What a wonderful gift the new year brings.  It kicks 2014, by most accounts a most miserable, stingy, and violent abuser of a year, out the door.  Let’s celebrate!

There are big things in store for me in 2015, and I’m thrilled to announce I’m making plans to become a better writer and photographer.

As you may know, I’ve been struggling with personal loss and injury for the past few years, and my life hasn’t been terrific.  My divorce and shift in teaching position at the university and the realities of this small town have made it so I can no longer live the life I had.  Nor do I really want it any more.

What I do want, I realized, is to live more fully and richly in the skin I feel most comfortable in, as a food and travel writer, so I can continue to bring stories of the north to all of you and discover more friends and colleagues in an even wider audience.

So I’m off to do it.  I’ll be leaving Eugene this summer and relocating closer to the city life that can feed my need to tell these stories. This means I’m losing my home, which is almost unspeakably difficult as one deeply in love with this place.

It also makes the continuation of my cherished issue, Culinaria Eugenius, an impossibility in its current form.  Culinaria Eugenius is the story of a place, and Eugene is the small hearth upon which I will no longer be able to warm my stories.   It’s rather scary, but I am confident that all my years with you have provided me a strong and everlasting flame that will fuel me wherever I go.  I’ve been writing this award-winning local food blog for almost seven years, nearly 1000 posts.  In its virtual pages, I have documented the dramatic change in the Eugene food scene and offered countless original recipes and stories about our local food shed.  It’s been a transformative experience, and I’m deeply thankful to all my readers who have joined me.

There’s still plenty of time before I make the final transition, so I hope you’ll continue to read my work.  You may know I maintain a Facebook feed for CE, which is far more active than the blog, and that I write a quarterly column for Eugene Magazine called “Eat, Drink, Think” (featuring local farmers and my favorite recipes using seasonal produce) and some features that appear there.  I’ve written in the past for other places, including NPR’s The Salt, Acres USA, and Gastronomica, as well as our two local newspapers.   I’ll still be teaching as an adjunct professor at the University of Oregon and other places, and will keep you informed about cooking classes and demos.

I’ve been writing more and more travel stories, interviews with cool Oregonians, and the latest in Northwest tastes for AAA’s Via magazine, work I really love and want to undertake in greater quantity.  I am working on a cookbook for single people, a food history book, and a number of articles that will be announced as soon as they find a home.  I’m also proud to say I’ll be interviewing Novella Carpenter and moderating a panel on Diana Abu-Jaber’s food writing at the CSWS Northwest Women Writers Symposium this spring.

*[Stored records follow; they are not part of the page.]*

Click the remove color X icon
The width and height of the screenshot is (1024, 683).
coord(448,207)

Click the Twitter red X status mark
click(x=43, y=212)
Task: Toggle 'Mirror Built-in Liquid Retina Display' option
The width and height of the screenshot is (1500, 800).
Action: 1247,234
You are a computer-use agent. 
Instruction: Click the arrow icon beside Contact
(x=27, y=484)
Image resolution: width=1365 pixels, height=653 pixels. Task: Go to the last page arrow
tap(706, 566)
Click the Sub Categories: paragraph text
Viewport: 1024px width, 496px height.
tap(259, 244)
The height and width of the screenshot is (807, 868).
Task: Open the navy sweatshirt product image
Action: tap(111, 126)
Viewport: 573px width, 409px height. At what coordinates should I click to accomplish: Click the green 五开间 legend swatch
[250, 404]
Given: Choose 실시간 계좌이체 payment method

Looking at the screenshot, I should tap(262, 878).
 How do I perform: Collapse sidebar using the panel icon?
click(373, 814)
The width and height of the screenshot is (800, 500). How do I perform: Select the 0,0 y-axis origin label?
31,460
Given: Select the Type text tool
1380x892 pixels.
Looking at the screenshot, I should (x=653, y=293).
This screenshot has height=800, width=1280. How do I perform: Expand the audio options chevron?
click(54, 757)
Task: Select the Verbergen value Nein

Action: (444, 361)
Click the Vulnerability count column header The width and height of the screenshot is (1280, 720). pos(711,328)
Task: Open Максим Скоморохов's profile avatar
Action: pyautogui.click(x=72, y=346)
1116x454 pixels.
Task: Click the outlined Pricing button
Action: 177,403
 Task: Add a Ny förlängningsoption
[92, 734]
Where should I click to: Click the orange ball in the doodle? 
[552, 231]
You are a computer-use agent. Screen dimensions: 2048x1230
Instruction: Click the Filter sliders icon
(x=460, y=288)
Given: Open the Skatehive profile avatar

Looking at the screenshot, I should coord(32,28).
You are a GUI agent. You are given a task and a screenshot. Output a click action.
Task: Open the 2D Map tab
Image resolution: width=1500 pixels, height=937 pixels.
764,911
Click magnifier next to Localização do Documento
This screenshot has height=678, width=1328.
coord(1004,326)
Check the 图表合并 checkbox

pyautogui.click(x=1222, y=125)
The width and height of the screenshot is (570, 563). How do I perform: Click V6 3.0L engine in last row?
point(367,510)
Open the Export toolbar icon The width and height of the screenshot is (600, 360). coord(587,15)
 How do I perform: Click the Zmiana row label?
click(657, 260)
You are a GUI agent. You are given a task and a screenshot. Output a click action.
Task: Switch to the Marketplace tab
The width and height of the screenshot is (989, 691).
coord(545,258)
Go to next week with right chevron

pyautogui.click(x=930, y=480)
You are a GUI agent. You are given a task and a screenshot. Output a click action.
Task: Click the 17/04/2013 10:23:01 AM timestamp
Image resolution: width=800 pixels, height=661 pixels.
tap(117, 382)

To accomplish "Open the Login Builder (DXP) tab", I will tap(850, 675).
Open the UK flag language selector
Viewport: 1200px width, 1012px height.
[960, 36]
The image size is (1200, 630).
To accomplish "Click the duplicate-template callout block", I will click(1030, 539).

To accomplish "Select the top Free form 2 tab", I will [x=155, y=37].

To raise funds for the move and upcoming travel research, I’d love to hear from you if you have paid freelance needs for food features (writing or photography) or book reviews or judging gigs, and I’d be deeply appreciative if you could pass my name along to folks who might be interested in someone with this experience.  I am not only a writer and budding photographer, I’m an accomplished public speaker for both academic events and cooking demos, and an event organizer.  I have served as a panelist, panel moderator, interviewer, and judge at myriad venues, including for international book awards, our local Iron Chef competition, and academic panels in the U.S. and abroad. I’ve interviewed some of our brightest culinary lights on an NPR-affiliated food radio show (as a co-host for the late, much lamented Food for Thought on KLCC) and at live events, and have curatorial experience working with 600 years of rare books related to food history. The best email address is wellsuited at gmail dot com, and I’m happy to provide a full CV upon request.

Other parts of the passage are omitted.